Challenge to Ohio's Newest Execution Method Goes to Trial

Ohio's death chamber
Ohio's death chamber
Ohio's newest execution method is either a legal approach to putting condemned killers to death or a process akin to burning inmates at the stake, according to arguments in the latest challenge to capital punishment in the state.

A 4-day trial that began Tuesday in federal court in Dayton focuses on Ohio's updated execution system and a new 3-drug method similar to one used several years ago.

Executions have been on hold in Ohio since January 2014, when death row inmate Dennis McGuire gasped and snorted during the 26 minutes it took him to die.

The state plans to execute Ronald Phillips on Feb. 15 for the rape and death of his girlfriend's 3-year-old daughter in Akron in 1993.

Witnesses before Magistrate Judge Michael Merz will include members of the state execution team, who will not be named and will answer questions while sitting behind courtroom screens.

Lawyers for death row inmates say a 3-drug method, announced last year, is worse than a similar procedure used years ago. They say multiple problems remain with the way the state prepares and carries out executions.

In a court filing, the attorneys say the 1st drug in the process - midazolam - is unlikely to relieve an inmate's pain. The drug, which is meant to sedate inmates, was used in executions in Arizona and Ohio in 2014 that turned out to be problematic. But last year, the U.S. Supreme Court upheld the use of midazolam in a case out of Oklahoma.

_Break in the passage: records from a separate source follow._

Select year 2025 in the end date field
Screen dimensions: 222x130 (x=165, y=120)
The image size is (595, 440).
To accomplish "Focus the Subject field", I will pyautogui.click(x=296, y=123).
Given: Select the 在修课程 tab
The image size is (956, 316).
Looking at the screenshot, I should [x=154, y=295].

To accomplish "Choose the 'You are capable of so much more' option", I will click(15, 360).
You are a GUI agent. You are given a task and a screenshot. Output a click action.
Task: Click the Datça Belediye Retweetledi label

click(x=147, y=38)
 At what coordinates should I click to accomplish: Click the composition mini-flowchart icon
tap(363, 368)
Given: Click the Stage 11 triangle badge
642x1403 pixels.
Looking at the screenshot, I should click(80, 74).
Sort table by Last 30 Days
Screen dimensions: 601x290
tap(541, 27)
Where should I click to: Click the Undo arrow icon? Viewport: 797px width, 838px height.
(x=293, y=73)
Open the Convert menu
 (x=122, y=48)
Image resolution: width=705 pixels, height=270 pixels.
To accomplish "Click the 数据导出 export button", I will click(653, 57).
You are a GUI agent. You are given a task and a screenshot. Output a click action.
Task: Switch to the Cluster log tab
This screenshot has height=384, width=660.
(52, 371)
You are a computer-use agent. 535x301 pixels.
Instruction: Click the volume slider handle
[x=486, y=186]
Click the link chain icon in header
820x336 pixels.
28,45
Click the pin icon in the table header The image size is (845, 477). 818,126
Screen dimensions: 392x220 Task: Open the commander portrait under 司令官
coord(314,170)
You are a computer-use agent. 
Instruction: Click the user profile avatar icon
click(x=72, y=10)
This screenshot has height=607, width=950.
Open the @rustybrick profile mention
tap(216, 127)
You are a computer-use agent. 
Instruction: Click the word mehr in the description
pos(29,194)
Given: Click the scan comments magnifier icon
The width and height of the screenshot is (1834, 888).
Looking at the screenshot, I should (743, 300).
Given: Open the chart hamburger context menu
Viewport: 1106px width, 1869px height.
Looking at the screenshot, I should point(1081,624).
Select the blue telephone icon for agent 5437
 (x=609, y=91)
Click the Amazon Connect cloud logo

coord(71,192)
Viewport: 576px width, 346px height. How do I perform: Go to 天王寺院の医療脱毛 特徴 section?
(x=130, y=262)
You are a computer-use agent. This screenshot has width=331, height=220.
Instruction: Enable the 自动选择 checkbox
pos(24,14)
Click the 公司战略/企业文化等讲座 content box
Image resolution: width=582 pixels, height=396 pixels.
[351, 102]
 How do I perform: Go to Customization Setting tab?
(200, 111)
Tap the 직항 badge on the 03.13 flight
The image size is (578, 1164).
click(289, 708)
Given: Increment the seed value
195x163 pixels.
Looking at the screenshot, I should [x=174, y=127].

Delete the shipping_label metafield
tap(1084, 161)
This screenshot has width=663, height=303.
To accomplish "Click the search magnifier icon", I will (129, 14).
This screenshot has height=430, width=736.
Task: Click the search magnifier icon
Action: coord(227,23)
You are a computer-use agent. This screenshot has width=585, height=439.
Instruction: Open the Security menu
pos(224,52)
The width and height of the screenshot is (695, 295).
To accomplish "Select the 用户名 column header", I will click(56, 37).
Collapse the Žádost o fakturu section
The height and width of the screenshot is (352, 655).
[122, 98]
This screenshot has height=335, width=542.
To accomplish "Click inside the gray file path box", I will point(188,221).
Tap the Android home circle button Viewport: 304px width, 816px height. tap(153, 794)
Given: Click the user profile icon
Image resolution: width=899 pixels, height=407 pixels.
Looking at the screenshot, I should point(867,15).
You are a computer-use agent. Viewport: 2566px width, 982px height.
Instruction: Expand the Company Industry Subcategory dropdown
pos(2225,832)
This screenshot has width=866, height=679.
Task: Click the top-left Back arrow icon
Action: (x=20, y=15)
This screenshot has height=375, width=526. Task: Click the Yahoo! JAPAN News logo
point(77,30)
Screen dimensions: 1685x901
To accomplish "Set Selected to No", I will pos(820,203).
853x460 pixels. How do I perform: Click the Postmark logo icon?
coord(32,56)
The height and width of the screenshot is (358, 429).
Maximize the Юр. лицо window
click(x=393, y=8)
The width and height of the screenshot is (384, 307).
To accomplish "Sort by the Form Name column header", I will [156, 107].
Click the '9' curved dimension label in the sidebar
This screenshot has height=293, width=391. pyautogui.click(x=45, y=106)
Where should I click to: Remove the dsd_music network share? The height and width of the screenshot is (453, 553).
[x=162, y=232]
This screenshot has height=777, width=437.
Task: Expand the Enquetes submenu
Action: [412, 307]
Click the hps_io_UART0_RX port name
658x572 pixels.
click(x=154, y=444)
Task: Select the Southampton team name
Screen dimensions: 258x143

According to the filing, because midazolam is not a barbiturate and cannot relieve pain, inmates are likely to experience "severe physical pain," mental suffering and anguish. As a result, "such an execution would be inhuman and barbarous, akin in its level of pain and suffering to being buried alive, burning at the stake, and other primitive methods long since abandoned by civilized society," the filing last fall said.

The state used a 2-drug method with McGuire, beginning with midazolam, but then discontinued it. Afterward, Ohio struggled to find new supplies of drugs since they were placed off limits for executions by drugmakers.

The prisons agency now says it will use midazolam; rocuronium bromide, which causes paralysis; and potassium chloride, which stops the heart. But the state hasn't said where it got the drugs.

The state says the method is similar to Ohio's past execution process, which all survived court challenges. State attorneys also say the U.S. Supreme Court ruling last year makes clear that the use of midazolam is allowable.

"The Eighth Amendment does not prevent Ohio from adopting a new method of execution, or returning to a previously used one, particularly when changes in the availability of drugs necessitate such a change," state attorneys said in a filing last fall.